-- Begin Page extract --
Engineering
How to Tame the Long Tail in Machine Learning
by Sasha Harrison on June 29th, 2021
Many AI systems rely on supervised learning methods in which neural networks train on labeled data. The challenge with supervised methods is getting models to perform well on examples not adequately represented in the training dataset. Typically, as the frequency of a particular category decreases, so does average model performance on this category (see Figure 1). It is often difficult and costly to achieve strong performance on the rare edge cases that make up the long tail of a data distribution. In this blog post, we’ll take a deeper look at how sophisticated data curation tools can help machine learning teams target their experiments toward taming the long tail.
The ugly truth is that almost all AI problems worth solving are made difficult by the challenge of a long-tail. Imagine you’re an engineer at an autonomous vehicle company, working on an object detection model trained on image data captured from vehicles on the road. This real-world data provides a textbook long-tail distribution: There are many thousands of images of cars on the highway, but very few depicting bicycles at night (see Figure 3). In a preliminary experiment, the subsequent model performs badly when localizing cyclists at night (see Figure 4). Neglecting this rare scenario is likely to result in high-severity errors during testing, but it’s critical for the algorithm to detect cyclists properly in order to prevent collisions. What’s the best method to address this model failure in a targeted way? There are many approaches to improving performance, including experimenting with new architectures or additional hyperparameter tuning. But if the goal is to improve model performance on this specific edge case, the most targeted approach is to add more examples of cyclists to the training dataset. The problem is that unlabeled data is inherently difficult to search; sampling randomly, one is unlikely to find more cyclists at night, and it’s too expensive to simply label all collected data.
-- End Page extract --
-- Begin Record excerpts --
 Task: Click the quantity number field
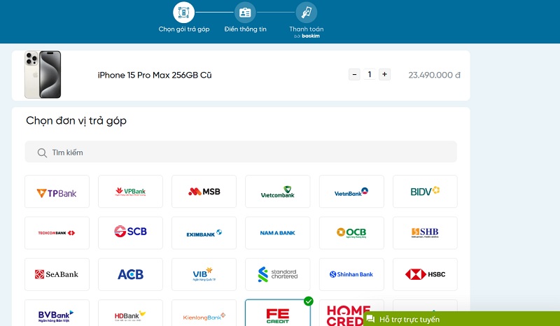click(369, 74)
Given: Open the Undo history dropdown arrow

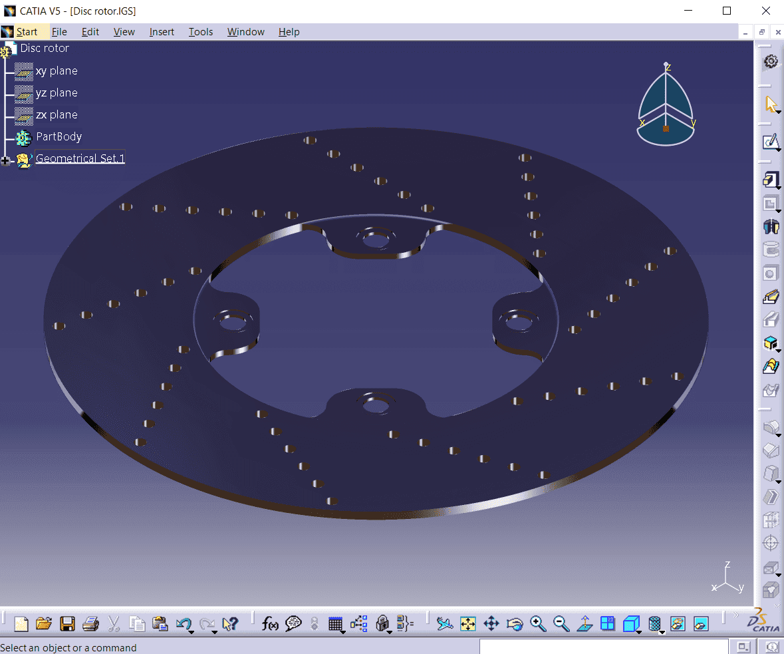Looking at the screenshot, I should tap(192, 631).
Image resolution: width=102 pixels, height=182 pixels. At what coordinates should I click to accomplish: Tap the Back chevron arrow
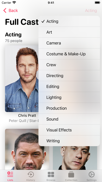coord(5,10)
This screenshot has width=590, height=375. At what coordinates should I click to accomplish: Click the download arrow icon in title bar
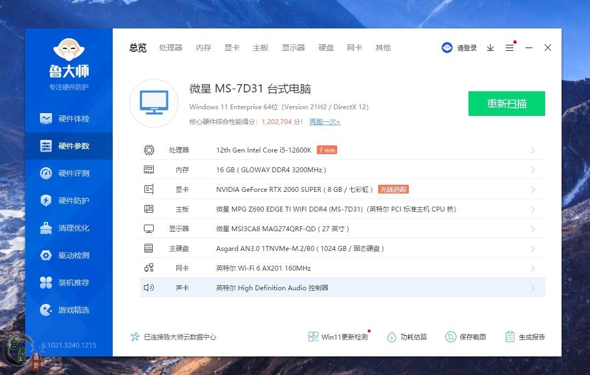point(490,48)
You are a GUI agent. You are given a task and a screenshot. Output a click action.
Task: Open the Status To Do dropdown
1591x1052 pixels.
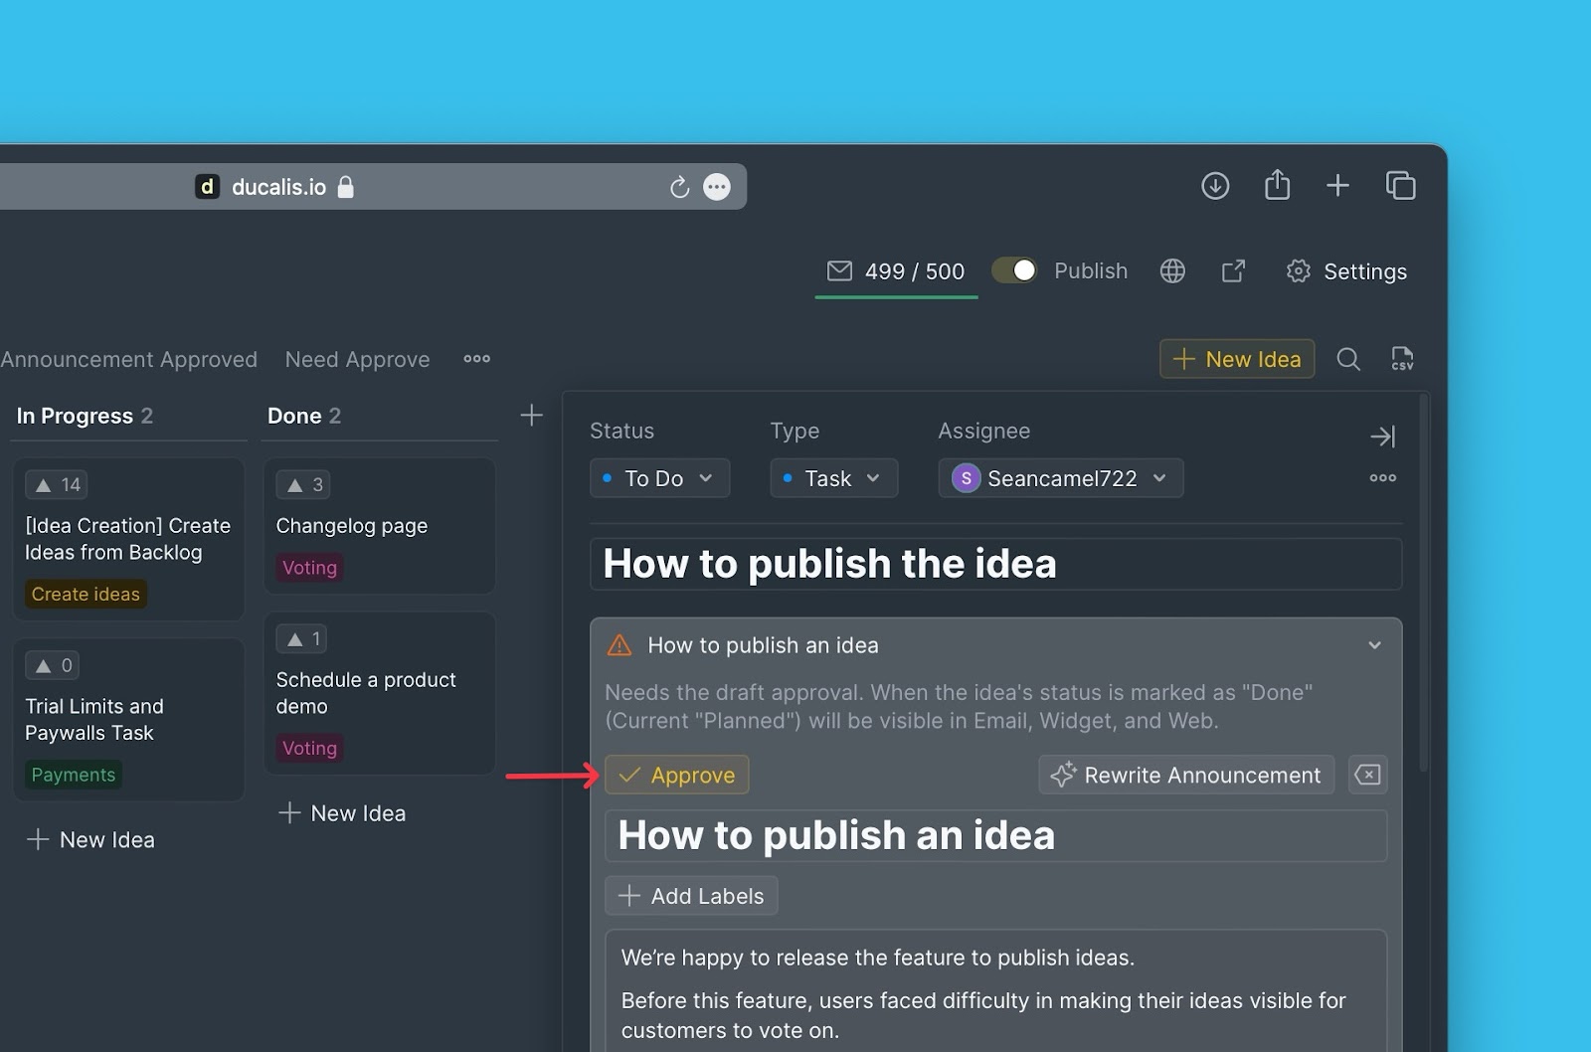point(659,478)
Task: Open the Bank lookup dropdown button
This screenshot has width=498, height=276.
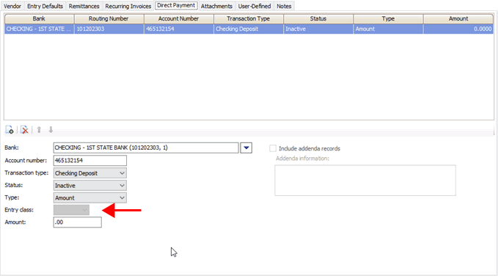Action: [x=246, y=148]
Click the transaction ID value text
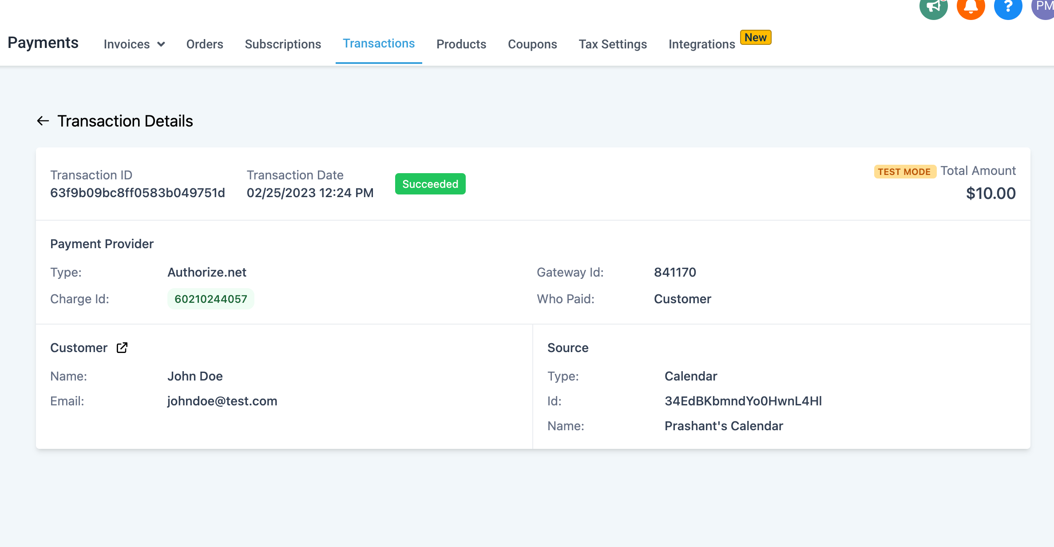 pos(138,193)
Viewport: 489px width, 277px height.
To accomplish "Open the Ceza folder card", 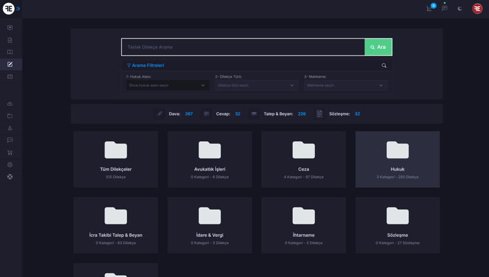I will [303, 159].
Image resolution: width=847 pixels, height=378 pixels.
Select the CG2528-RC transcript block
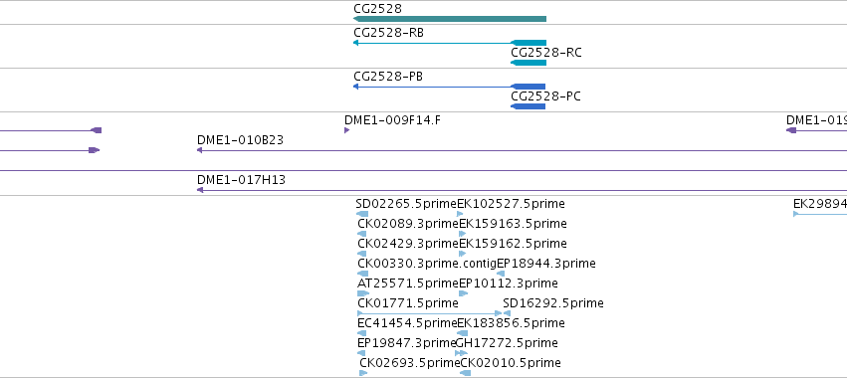(x=529, y=63)
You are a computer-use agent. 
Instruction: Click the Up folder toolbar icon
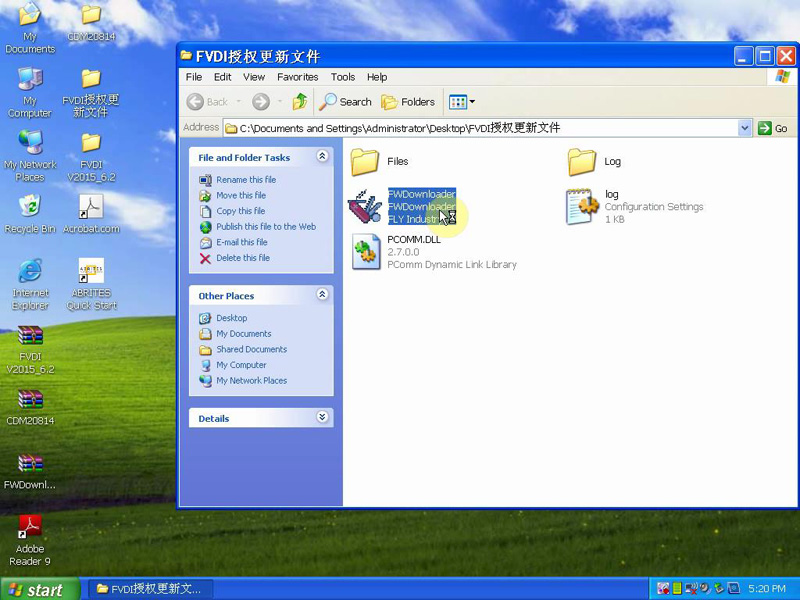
-- End Record excerpts --
■ Task instructions:
1: Answer from the long-tail article, one line each:
(a) Who wrote it, and on what date?
(b) In the autonomous vehicle example, what do the many thousands of images show, and what do the very few show?
(c) What does it call the most targeted approach for improving performance on a specific edge case?
2: Carry on the long-tail article from where it stops.

■ Results for the exercise:
1:
(a) Sasha Harrison, on June 29th, 2021.
(b) The many thousands show cars on the highway; the very few show bicycles at night.
(c) Adding more examples of cyclists to the training dataset.

2:
To improve performance on the long tail of edge cases, machine learning practitioners can get caught up in an endless cycle of collecting more training data, subsampling, and retraining the model. While this type of experimentation is essential to machine learning development, it is incredibly costly with respect to time, compute, and data labeling. The cost of improving performance on the long tail often threatens the economics of AI products. This blog post from Andreesen Horowitz details how AI businesses seldom have the attractive economic properties of traditional software businesses. Where software products benefit from economies of scale, AI businesses experience the opposite; as model performance improves over time, the marginal cost of improvement increases exponentially. It may require ten times the initial training data to yield any significant model improvement. Given that expensive model retraining is unavoidable, machine learning teams should focus on making iterative experimentation as efficient as possible.
One way to focus experiments on improving the long tail is to use model failures to identify gaps in the training dataset and then source additional data to fill those gaps. Think of this approach to machine learning experimentation as “mining the long tail.” With each experiment, identify a failure case, find more examples of this rare scenario, add new examples to the training dataset, and repeat.
It’s difficult to target experiments in the most under-represented scenarios without sophisticated tools for dataset curation. There are three operationally critical capabilities for most AI teams:
- Identify long-tail scenarios during model evaluation
- Reliably and repeatedly source similar examples from unlabeled data
- Add these examples to a labeled training dataset.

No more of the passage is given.